[Text and element-pointing records]
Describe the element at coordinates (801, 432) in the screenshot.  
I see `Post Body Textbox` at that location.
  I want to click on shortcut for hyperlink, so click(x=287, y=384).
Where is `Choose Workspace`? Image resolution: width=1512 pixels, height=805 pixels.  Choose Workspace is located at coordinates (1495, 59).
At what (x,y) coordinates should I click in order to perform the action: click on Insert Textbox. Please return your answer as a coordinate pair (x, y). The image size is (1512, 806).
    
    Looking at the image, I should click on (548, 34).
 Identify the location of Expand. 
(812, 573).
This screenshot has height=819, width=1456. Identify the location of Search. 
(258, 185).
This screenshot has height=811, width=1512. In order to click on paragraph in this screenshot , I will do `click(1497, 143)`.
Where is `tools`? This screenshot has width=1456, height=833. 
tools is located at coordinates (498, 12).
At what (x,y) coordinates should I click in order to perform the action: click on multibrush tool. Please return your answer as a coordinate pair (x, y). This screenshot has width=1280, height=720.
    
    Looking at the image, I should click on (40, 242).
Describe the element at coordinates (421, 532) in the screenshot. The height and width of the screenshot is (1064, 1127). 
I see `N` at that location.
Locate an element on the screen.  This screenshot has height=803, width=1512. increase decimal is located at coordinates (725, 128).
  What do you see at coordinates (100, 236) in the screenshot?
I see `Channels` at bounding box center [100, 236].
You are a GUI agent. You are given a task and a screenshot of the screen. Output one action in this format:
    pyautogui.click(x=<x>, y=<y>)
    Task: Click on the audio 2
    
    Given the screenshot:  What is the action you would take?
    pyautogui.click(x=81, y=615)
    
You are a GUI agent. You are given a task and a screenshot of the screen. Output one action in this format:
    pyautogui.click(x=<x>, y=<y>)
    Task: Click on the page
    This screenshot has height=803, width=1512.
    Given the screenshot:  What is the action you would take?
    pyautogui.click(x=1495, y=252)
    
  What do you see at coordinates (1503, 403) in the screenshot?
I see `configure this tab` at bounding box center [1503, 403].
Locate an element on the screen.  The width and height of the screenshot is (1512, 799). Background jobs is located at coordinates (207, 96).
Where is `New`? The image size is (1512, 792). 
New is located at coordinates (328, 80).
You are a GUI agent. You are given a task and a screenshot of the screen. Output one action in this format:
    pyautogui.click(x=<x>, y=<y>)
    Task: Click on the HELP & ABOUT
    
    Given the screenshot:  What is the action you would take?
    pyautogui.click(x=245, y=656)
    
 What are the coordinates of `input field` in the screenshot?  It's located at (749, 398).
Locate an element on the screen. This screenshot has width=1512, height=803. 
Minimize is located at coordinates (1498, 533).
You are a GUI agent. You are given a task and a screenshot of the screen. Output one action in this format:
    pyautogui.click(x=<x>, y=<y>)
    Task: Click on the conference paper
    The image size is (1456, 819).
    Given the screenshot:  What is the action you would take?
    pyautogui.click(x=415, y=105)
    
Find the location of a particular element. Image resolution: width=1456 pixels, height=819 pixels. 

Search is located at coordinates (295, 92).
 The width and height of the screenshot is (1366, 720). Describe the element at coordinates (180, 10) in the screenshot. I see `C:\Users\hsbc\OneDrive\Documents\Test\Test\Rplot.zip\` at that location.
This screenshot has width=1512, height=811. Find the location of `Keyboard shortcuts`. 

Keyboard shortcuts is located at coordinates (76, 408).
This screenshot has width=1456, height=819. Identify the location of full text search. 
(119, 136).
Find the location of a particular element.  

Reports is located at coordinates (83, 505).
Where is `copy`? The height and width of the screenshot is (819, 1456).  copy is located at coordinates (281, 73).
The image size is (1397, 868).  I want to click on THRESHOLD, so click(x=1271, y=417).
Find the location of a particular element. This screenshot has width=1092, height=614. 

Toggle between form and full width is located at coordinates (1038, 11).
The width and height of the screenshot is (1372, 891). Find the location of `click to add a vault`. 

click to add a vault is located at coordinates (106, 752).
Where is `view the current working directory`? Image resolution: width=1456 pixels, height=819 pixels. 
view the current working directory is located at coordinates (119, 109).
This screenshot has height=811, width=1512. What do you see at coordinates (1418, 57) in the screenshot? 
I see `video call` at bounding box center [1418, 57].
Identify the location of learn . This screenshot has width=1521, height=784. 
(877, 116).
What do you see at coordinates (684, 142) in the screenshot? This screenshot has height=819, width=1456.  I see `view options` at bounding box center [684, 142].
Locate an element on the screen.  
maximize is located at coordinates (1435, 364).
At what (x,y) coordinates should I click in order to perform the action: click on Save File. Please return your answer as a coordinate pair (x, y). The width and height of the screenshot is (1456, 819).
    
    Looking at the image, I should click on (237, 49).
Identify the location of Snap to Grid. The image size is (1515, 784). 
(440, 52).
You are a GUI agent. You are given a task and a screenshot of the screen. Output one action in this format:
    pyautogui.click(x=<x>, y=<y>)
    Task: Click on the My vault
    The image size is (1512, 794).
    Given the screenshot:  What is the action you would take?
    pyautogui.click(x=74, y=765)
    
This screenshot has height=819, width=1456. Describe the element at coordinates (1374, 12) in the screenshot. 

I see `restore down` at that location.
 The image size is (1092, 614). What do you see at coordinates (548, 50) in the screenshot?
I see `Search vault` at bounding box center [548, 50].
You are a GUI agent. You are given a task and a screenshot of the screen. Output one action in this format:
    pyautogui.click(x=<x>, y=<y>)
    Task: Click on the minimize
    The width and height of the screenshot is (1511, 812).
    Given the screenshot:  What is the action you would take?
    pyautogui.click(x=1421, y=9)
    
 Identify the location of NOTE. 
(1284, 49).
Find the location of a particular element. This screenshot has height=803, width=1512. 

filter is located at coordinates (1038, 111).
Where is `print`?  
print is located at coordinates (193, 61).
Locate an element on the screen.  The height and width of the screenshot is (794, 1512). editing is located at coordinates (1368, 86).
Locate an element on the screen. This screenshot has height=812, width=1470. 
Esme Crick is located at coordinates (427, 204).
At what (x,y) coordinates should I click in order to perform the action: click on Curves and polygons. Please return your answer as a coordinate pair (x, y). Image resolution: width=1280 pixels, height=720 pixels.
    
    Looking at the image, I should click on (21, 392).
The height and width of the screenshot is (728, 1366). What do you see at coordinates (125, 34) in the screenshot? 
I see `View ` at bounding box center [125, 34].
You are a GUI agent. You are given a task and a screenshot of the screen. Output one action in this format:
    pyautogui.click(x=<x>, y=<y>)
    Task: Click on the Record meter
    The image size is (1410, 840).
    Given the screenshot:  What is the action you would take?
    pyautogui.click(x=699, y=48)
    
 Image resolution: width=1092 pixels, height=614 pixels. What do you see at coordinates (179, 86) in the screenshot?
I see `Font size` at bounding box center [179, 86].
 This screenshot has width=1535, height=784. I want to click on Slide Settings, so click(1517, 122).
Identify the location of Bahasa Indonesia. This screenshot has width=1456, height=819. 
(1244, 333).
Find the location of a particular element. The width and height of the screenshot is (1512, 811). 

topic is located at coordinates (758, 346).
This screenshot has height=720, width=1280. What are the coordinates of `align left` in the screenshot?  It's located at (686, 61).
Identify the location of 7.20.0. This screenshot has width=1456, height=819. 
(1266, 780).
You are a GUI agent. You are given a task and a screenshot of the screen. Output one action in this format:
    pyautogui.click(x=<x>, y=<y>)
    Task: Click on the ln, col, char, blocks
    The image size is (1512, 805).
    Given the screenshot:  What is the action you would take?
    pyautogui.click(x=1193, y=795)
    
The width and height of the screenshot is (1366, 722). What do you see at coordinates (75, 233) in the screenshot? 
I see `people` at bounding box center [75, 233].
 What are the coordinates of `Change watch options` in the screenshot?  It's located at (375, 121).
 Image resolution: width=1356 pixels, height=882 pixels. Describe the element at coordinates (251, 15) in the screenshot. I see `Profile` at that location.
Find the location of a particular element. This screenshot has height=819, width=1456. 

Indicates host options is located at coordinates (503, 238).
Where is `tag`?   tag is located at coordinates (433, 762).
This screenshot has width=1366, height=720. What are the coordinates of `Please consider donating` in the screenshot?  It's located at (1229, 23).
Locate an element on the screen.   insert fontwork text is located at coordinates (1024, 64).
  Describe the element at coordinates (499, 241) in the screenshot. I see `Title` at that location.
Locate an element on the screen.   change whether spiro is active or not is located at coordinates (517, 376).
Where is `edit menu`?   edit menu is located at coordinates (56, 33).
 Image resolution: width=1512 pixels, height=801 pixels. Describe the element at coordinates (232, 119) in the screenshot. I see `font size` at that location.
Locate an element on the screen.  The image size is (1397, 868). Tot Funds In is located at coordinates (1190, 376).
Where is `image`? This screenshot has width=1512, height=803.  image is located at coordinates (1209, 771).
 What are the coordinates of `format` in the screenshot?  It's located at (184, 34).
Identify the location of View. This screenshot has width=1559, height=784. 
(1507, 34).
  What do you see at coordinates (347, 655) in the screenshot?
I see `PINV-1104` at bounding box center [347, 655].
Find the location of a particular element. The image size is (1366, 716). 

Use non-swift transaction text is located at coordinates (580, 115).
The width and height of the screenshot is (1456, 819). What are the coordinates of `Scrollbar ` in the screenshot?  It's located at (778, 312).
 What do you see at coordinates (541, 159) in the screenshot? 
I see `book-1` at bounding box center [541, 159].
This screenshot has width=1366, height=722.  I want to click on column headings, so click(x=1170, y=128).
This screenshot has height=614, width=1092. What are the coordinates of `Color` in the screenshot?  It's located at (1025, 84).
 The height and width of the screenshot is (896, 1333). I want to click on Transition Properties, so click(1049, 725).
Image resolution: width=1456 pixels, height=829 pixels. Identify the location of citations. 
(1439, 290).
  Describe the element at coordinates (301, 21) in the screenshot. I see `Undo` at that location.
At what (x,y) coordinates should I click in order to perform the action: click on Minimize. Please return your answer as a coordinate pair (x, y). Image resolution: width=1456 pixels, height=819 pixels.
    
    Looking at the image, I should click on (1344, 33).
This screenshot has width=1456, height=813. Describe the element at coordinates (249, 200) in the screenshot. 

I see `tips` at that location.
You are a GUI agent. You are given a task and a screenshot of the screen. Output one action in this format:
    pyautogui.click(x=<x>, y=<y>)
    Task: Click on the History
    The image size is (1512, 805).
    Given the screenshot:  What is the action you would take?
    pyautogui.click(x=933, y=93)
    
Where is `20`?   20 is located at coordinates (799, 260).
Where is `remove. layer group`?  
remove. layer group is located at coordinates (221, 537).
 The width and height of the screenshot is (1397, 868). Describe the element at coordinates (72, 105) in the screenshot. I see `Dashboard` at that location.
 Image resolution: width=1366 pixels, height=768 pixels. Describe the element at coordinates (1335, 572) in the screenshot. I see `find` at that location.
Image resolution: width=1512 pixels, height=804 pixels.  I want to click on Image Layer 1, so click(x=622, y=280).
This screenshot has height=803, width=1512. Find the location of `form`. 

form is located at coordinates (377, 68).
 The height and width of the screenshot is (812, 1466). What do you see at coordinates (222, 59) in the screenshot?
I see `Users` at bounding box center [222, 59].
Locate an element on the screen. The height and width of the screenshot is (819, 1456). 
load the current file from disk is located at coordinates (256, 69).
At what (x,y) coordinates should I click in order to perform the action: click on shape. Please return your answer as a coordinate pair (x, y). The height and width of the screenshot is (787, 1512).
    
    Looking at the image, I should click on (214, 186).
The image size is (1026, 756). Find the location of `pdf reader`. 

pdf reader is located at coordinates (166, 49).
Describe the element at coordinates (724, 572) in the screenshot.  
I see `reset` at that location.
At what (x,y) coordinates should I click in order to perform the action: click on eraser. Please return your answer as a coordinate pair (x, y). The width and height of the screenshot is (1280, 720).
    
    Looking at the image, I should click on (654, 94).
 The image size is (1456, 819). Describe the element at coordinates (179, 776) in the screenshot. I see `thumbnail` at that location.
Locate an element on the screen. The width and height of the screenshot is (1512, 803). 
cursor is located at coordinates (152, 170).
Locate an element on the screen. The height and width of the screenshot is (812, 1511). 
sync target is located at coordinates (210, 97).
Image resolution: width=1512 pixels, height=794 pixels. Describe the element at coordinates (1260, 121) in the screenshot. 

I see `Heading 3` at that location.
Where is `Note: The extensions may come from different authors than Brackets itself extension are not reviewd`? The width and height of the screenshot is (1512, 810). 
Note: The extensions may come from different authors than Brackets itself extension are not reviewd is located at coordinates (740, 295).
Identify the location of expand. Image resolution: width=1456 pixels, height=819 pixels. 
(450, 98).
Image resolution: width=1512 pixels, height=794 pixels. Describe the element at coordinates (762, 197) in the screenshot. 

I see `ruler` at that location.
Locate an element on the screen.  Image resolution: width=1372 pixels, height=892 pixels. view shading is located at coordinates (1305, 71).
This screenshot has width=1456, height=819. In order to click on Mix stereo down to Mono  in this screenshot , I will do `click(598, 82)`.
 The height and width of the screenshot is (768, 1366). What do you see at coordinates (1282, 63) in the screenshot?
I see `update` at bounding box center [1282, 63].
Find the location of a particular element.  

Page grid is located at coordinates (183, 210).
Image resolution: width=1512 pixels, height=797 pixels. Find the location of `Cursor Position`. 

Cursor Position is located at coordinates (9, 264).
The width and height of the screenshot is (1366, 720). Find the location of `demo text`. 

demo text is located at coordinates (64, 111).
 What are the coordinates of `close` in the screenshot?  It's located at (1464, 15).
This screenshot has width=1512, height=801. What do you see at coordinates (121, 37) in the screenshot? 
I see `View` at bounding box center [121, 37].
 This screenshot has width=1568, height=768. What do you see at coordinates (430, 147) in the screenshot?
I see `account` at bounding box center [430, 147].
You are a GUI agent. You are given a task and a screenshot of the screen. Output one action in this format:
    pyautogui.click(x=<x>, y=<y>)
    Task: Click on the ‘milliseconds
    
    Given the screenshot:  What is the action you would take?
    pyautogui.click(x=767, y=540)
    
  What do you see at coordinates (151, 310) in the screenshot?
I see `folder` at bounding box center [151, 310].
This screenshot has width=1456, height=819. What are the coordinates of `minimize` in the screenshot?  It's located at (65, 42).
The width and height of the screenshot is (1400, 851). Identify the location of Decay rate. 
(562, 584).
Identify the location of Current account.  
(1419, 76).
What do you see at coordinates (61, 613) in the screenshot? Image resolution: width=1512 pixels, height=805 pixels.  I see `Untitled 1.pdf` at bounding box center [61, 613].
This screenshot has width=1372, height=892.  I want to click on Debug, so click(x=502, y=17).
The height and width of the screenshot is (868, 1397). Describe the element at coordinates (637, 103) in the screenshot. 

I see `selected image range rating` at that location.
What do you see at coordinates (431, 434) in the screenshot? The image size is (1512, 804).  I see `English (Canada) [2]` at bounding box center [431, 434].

- What is required -
Repeat the records word for word, from the line with "Identify the location of Bahasa" to the line with "Describe the element at coordinates (499, 241)".

- Worked answer -
Identify the location of Bahasa Indonesia. This screenshot has width=1456, height=819. 
(1244, 333).
Find the location of a particular element. The width and height of the screenshot is (1512, 811). 

topic is located at coordinates (758, 346).
This screenshot has height=720, width=1280. What are the coordinates of `align left` in the screenshot?  It's located at (686, 61).
Identify the location of 7.20.0. This screenshot has width=1456, height=819. 
(1266, 780).
You are a GUI agent. You are given a task and a screenshot of the screen. Output one action in this format:
    pyautogui.click(x=<x>, y=<y>)
    Task: Click on the ln, col, char, blocks
    The image size is (1512, 805).
    Given the screenshot:  What is the action you would take?
    pyautogui.click(x=1193, y=795)
    
The width and height of the screenshot is (1366, 722). What do you see at coordinates (75, 233) in the screenshot? 
I see `people` at bounding box center [75, 233].
 What are the coordinates of `Change watch options` in the screenshot?  It's located at (375, 121).
 Image resolution: width=1356 pixels, height=882 pixels. Describe the element at coordinates (251, 15) in the screenshot. I see `Profile` at that location.
Find the location of a particular element. This screenshot has height=819, width=1456. 

Indicates host options is located at coordinates (503, 238).
Where is `tag`?   tag is located at coordinates (433, 762).
This screenshot has width=1366, height=720. What are the coordinates of `Please consider donating` in the screenshot?  It's located at (1229, 23).
Locate an element on the screen.   insert fontwork text is located at coordinates (1024, 64).
  Describe the element at coordinates (499, 241) in the screenshot. I see `Title` at that location.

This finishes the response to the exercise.